The game theory explains many things, such as the uniqueness of the symbols
and the spiral pattern.

Board games, like language, music, and religion, have been created in every
culture [2] [3], but physical evidence is very scarce. Written evidence is
even more lacking. There are games we know of, but know very little of how
they were played or used (e.g.: Senet) [4]. Could the Phaistos disc be a rare
piece of physical evidence?

An entire book has been written about the Phaistos disk as board game [5]. I
can't speak to the specific theories/guesses made in the book, but the notion
that the disc is a game seems very plausible to this casual observer.

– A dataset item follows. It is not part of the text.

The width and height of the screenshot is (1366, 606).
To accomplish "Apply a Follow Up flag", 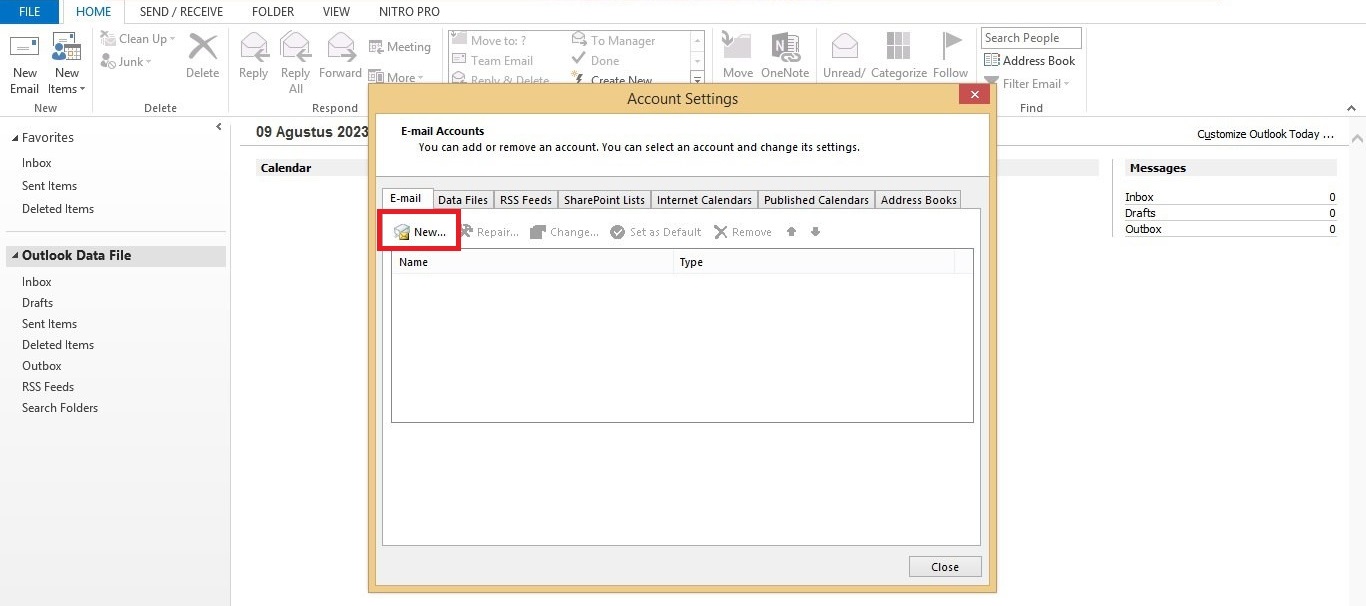I will 949,54.
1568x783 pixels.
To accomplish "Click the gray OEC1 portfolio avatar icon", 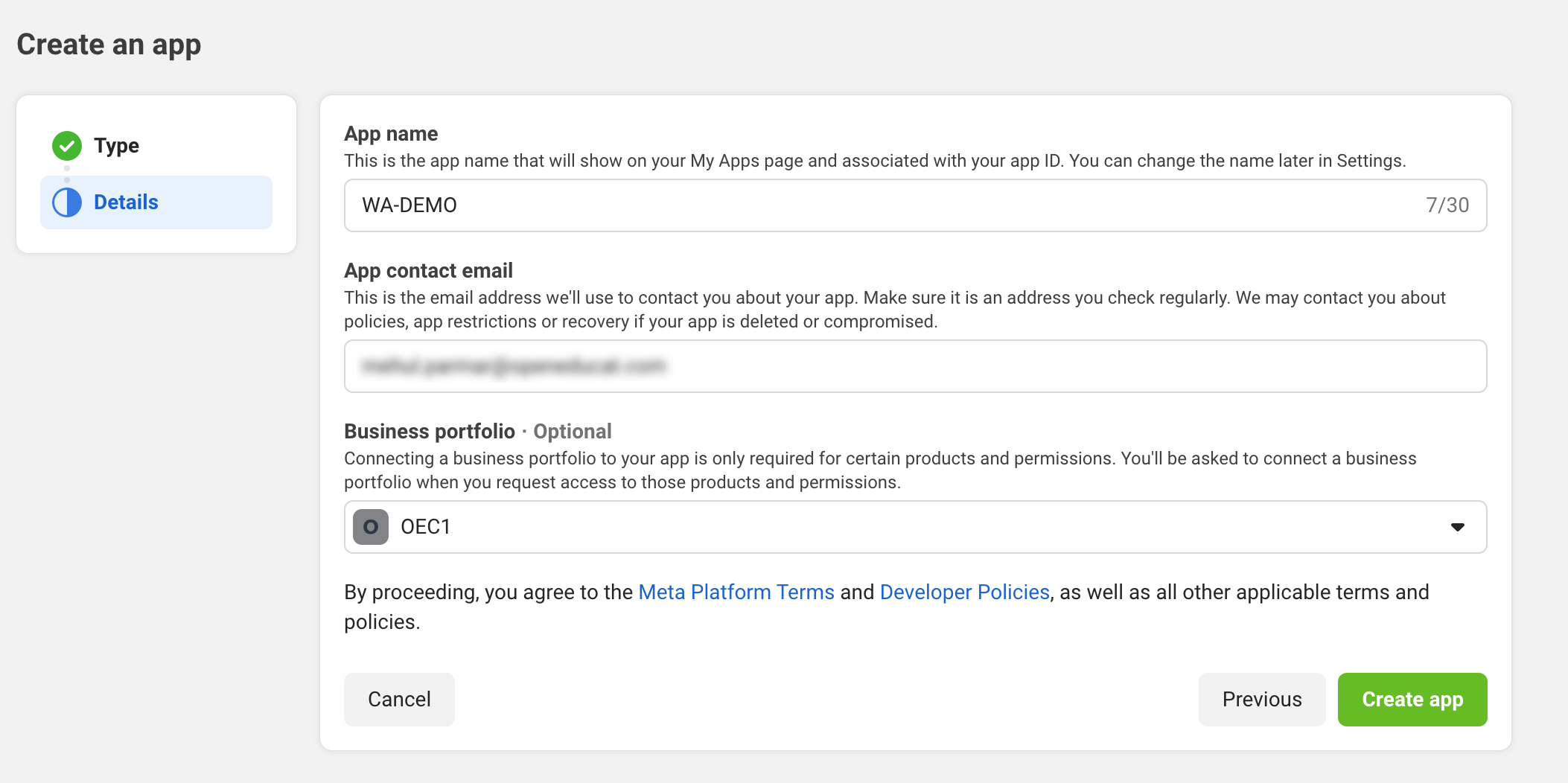I will tap(371, 527).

[1] [https://www.amazon.com/Secret-Games-Gods-Ancient-
Systems/dp/...](https://www.amazon.com/Secret-Games-Gods-Ancient-
Systems/dp/087728752X/ref=sr_1_12?keywords=board+games+ancient&qid=1567635148&s=books&sr=1-12)

[2] [https://www.goodreads.com/book/show/2688609-ancient-board-
ga...](https://www.goodreads.com/book/show/2688609-ancient-board-games-in-
perspective)

[3] [https://www.amazon.com/Board-Table-Games-Many-
Civilizations/...](https://www.amazon.com/Board-Table-Games-Many-
Civilizations/dp/0486238555/ref=sr_1_10?keywords=board+games+ancient&qid=1567635629&s=books&sr=1-10)

[4]
[https://en.wikipedia.org/wiki/Senet#Gameplay](https://en.wikipedia.org/wiki/Senet#Gameplay)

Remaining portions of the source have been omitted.